Shaping and Prompting
Shaping
- Shaping is the process of differentially reinforcing successive approximations to a target behavior.
- Only reinforce responses that approximate the target behavior.
- Other responses are placed on extinction.
Characteristics of a Good Shaper
- Always have the end goal in mind.
- Keep the terminal criteria or the terminal goal in the forefront.
- Have heightened attention to the learner's responses and to their own responses.
- Change behavior (prompting, feedback) in response to the learner's behavior.
- Be consistent yet flexible.
- Fade prompts quickly but systematically.
- Turn reinforcement on and off based on learner responses.
- Be very black and white in terms of accepting an approximation or understanding the quality of a learner's response.
- Know from trial to trial which response is better.
- Know when to go back a step.
- Apply the principles of differential reinforcement astutely.
- Be focused.
- Be able to loosen contingencies when the learner is ready.
Why Use Shaping?
- To promote learning.
- Learning is defined as a change in behavior that endures or lasts over time.
Reinforcement and Differential Reinforcement
- Differential reinforcement is the key feature of shaping.
- Systematically and purposely reinforce some responses but not other responses.
- Change the magnitude of your reinforcement.
- More or better quality reinforcers for good, closest approximation to the desired response, or for the most independent responses.
- Lesser or lower quality reinforcers for responses that are not close approximation or they're less independent responses.
- Extinction will be used with differential reinforcement; you will no longer reinforce those responses that were previously reinforced.
Examples of Differential Reinforcement
- Teaching a student how to say "juice."
- Initially, reinforcing "juh," then reinforcing "jus" (closer approximation), and no longer reinforcing "juh."
- Initially, reinforcing "oh," then reinforcing "joo," and no longer reinforcing "oh."
- Initially, reinforcing "j," then reinforcing "juice," and only giving juice when they say "juice."
- Everyday example: handwriting.
- Learning to write smaller and within the lines due to praise and feedback.
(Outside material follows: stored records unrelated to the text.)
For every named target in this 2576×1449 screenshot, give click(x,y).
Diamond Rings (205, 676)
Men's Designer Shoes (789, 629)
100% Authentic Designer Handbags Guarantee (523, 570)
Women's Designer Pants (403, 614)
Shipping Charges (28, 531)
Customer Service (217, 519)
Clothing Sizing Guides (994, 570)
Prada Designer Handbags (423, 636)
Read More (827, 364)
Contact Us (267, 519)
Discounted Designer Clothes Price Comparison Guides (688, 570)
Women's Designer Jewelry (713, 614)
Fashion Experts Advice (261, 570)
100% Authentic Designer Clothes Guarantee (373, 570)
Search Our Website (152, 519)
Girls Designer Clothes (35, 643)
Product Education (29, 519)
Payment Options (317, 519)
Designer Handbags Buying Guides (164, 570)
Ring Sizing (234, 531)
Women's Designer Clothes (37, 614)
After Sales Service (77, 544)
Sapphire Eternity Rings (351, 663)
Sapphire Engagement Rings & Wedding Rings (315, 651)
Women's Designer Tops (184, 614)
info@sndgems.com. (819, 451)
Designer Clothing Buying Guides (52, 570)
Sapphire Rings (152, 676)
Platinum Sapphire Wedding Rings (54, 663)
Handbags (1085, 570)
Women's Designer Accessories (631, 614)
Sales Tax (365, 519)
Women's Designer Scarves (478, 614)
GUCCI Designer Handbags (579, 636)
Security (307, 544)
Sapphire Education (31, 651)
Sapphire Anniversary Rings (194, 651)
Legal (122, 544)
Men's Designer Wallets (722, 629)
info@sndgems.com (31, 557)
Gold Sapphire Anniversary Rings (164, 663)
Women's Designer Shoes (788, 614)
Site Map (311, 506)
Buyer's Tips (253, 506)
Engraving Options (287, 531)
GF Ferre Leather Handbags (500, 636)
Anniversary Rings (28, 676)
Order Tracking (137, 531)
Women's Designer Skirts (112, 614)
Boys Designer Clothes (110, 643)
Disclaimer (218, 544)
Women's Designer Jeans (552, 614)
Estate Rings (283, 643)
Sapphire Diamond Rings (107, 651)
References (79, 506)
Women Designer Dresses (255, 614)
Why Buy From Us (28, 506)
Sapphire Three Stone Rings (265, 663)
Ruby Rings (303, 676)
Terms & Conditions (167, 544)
- Initially, large letters, not equal distance, then over time, smaller, better penmanship within smaller lines due to feedback.
Prompting
- Prompting helps shaping.
- Types of prompts: verbal, visual, gesture, model, physical, positional.
- Prompts are supplementary antecedent stimuli that, when presented with the discriminative stimulus, increase the future probability of a response.
- A prompt is anything you do to help the learner perform the correct response.
Goal of Prompting
- Shift responding or transfer stimulus control from the supplementary antecedent stimulus (prompt) to the natural discriminative stimulus (direction).
- Example:
- Natural discriminative stimulus (direction): "stand up."
- Supplementary stimulus (prompt): manual guidance.
- Response: learner stands up.
- Reinforcement: token, high five, verbal praise.
Ways to Teach with Prompts
- Most to least prompting (airless learning).
- Often used with new learners and learners developing new skills.
- Least to most prompting.
- Provides the learner with the opportunity to respond with the least amount of prompting necessary.
- Use the least intrusive prompt that is most likely to work.
Prompt Hierarchy
- Most intrusive prompts at the bottom, fading to least intrusive at the top.
- Goal is to fade to the natural cue or discriminative stimulus.
- Verbal prompts are considered by some as the most intrusive because they are often the difficult type of prompts to fade for the learner.
Errorless Teaching
- Identify a controlling prompt that closely matches the natural discriminative stimulus.
- Fade prompts quickly and systematically.
- Differentially reinforce correct prompts.
- Conduct probes very early in the fading process to assess performance and reduce the number of fading levels.
Why is Errorless Teaching Important?
- Errors can impede acquisition, generalization, and maintenance.
- Errors can lead to disruptive and emotional responses.
- Errors can decrease the amount of available time and instruction.
- Errors increase the likelihood of further errors.
When is Errorless Teaching Applicable?
- Individuals learning responses early in the learning process.
- When errors might be chained into the responses.
- If an individual has a history of failure with more traditional trial and error procedures.
- If an individual has a low tolerance for error correction.
- For those who exhibit problem behavior when reinforcement is too lean or too thin.
Prompt Fading
- Goal with prompting is to always fade and remove them so the learner is responding correctly without any assistance and responding independently.
- Prompt fading is an art form.
- Don't fade the prompts too quickly or you will lose learner responding.
- Fade prompts by using less and less assistance over subsequent learning opportunities.
Review
- Shaping is the process of differentially reinforcing successive approximations to a target behavior.
- Key features of shaping: reinforcement, differential reinforcement, and extinction.
- Extinction is the process of no longer providing reinforcement for a target response.
- A prompt is anything you do to help the learner respond correctly.
- Prompts should always be faded gradually by providing less and less assistance over learning opportunities.
- When fading prompts, differentially reinforce responses that require less and less assistance.